-- What you need to do --
Recast the items as a Markdown table with the columns Row and Line, starting at the line that contains "Click the phrase" and ending at the last line of the items. Skip blank lines and leave the pictures out.

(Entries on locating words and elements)
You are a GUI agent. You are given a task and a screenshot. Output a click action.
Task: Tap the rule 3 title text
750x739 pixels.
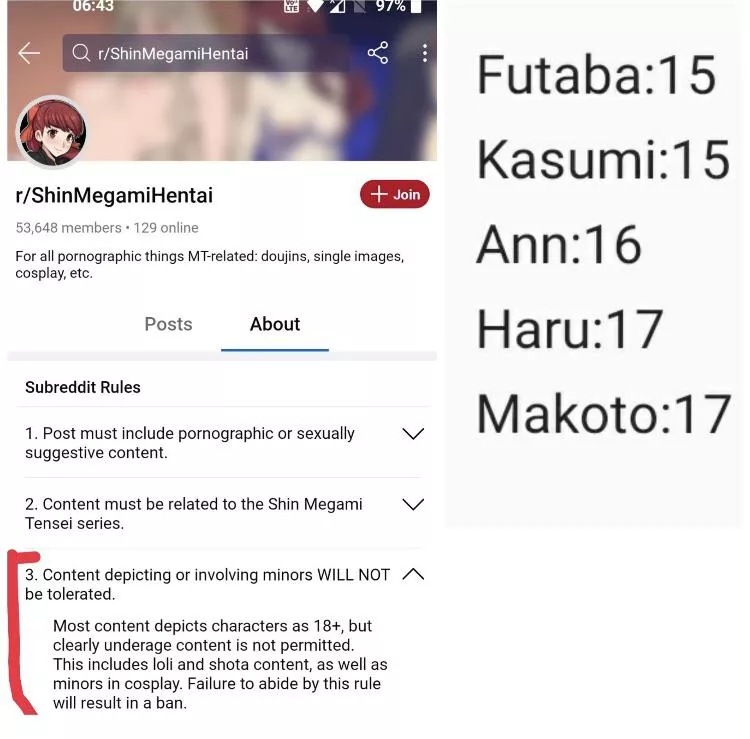(x=208, y=584)
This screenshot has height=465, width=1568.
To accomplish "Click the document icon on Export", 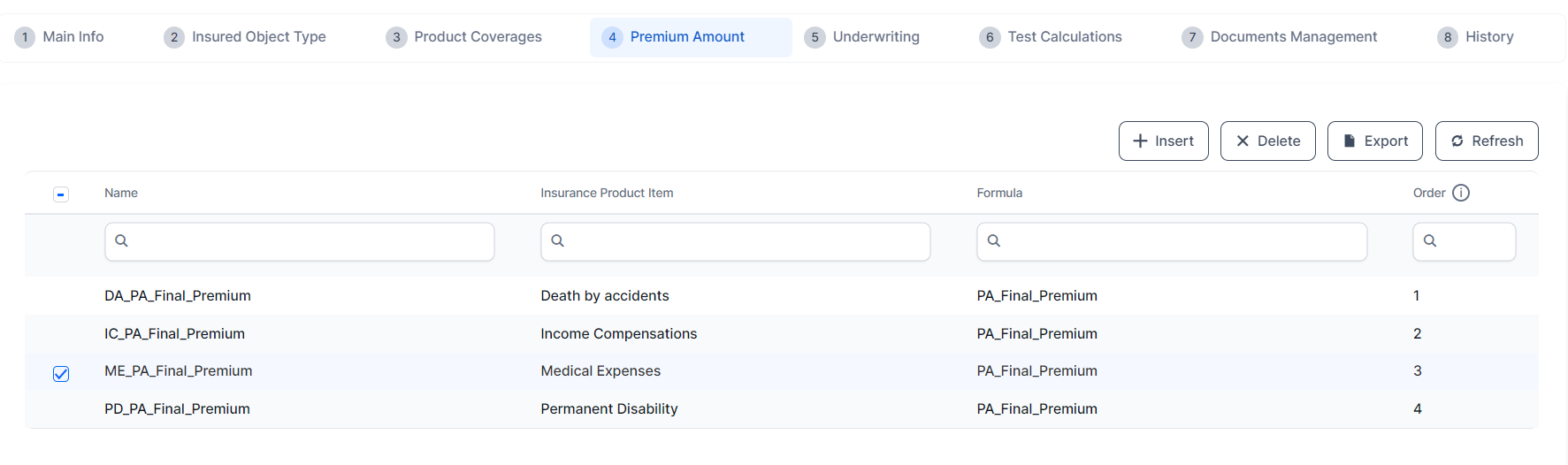I will pyautogui.click(x=1350, y=141).
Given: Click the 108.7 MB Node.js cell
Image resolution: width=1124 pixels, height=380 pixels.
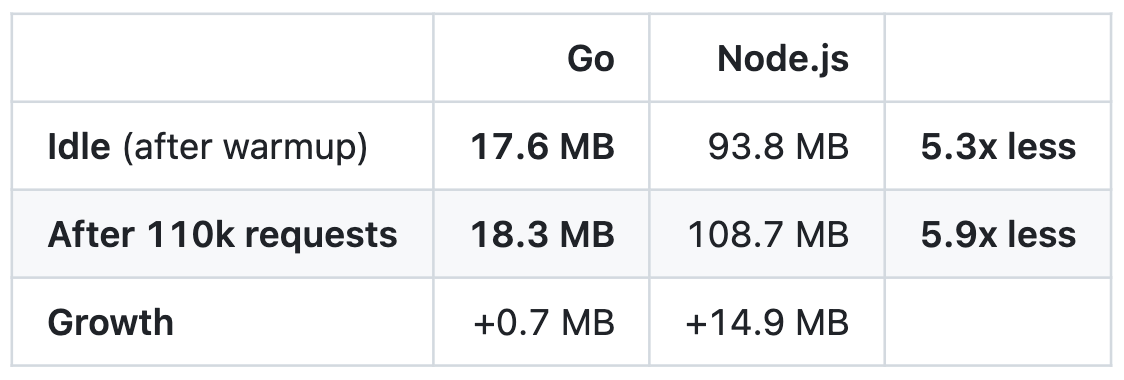Looking at the screenshot, I should [x=768, y=234].
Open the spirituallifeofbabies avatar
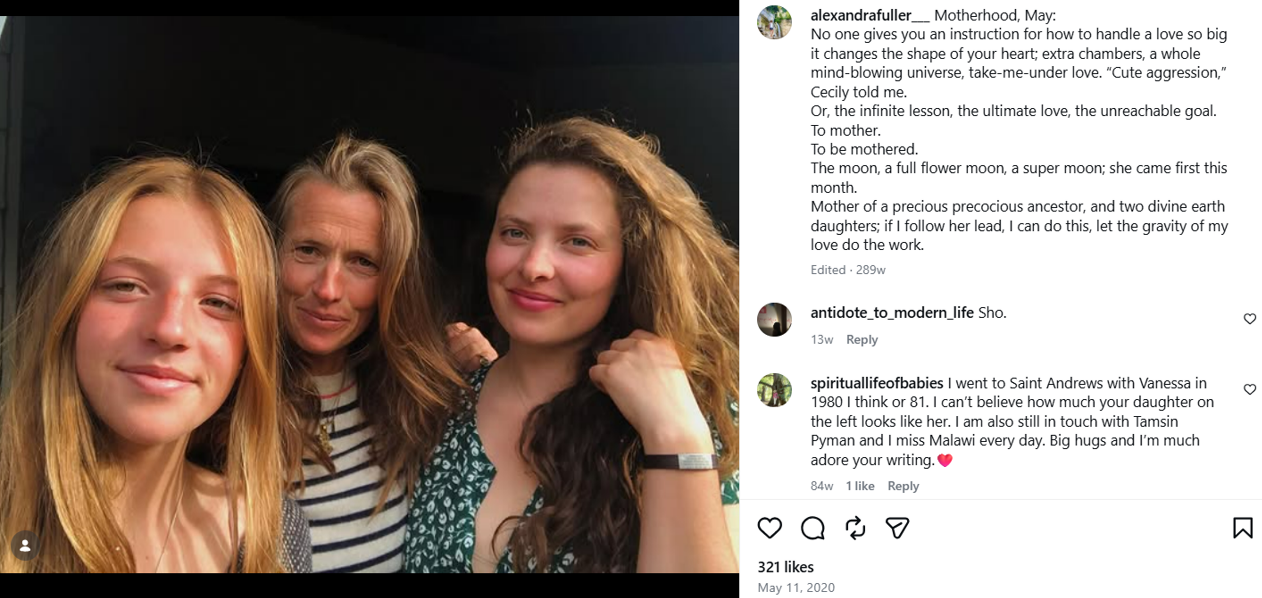1262x598 pixels. pyautogui.click(x=774, y=390)
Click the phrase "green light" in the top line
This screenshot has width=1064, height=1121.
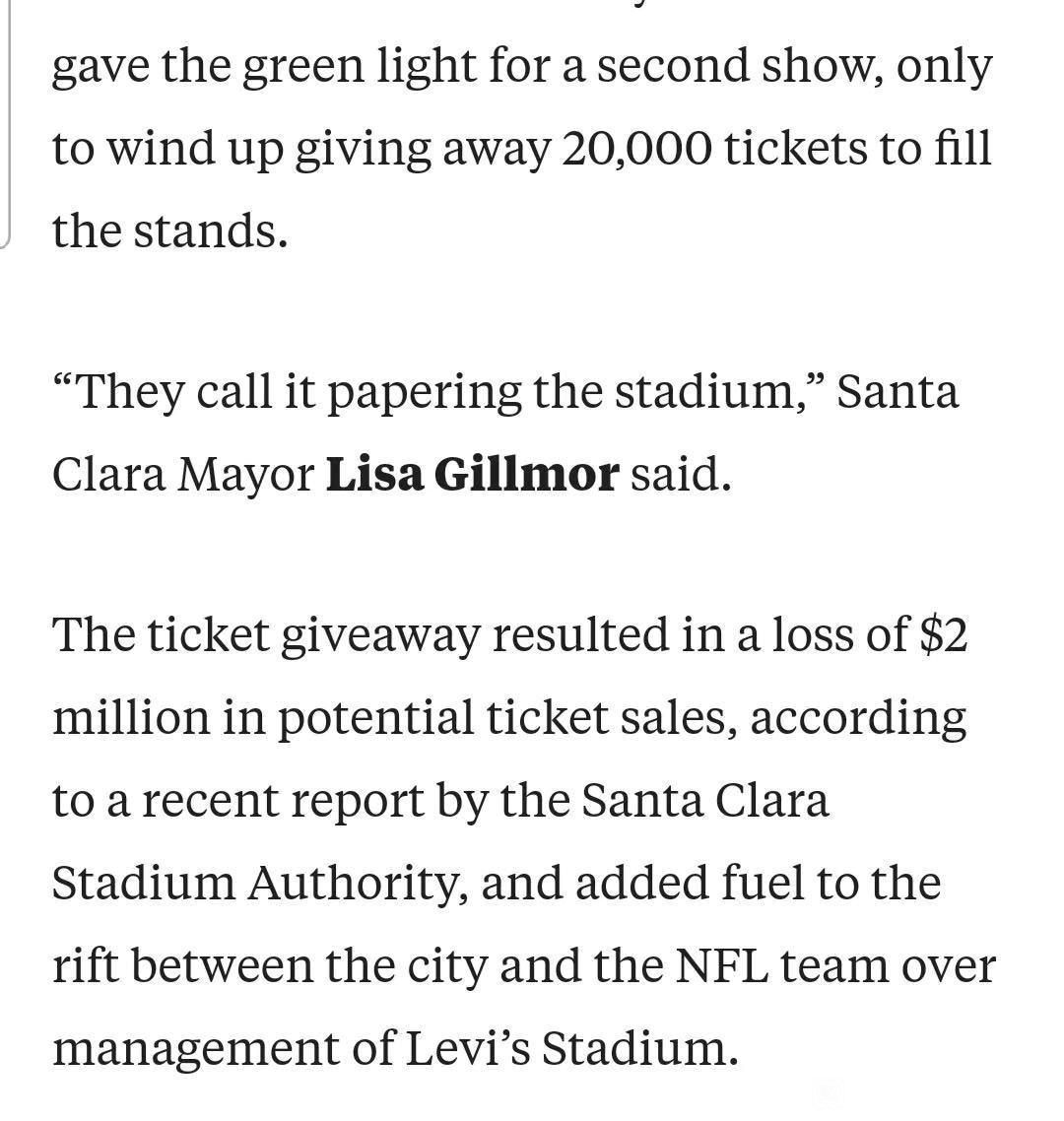click(360, 68)
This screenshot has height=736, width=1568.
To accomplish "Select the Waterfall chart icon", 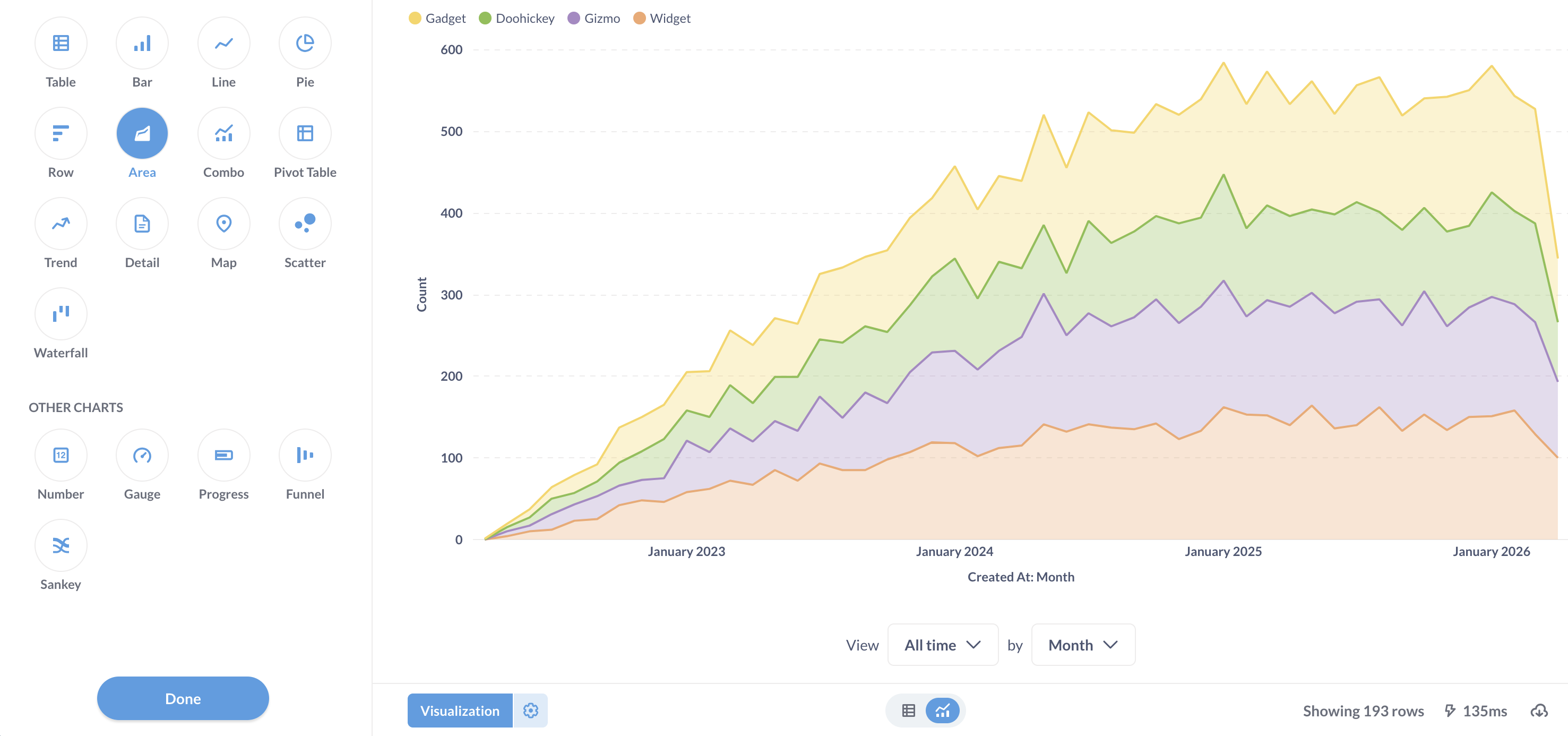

-- Solution for this task --
| Row | Line |
|---|---|
| 1 | Click the phrase "green light" in the top line |
| 2 | This screenshot has width=1064, height=1121. |
| 3 | click(360, 68) |
| 4 | This screenshot has height=736, width=1568. |
| 5 | To accomplish "Select the Waterfall chart icon",  |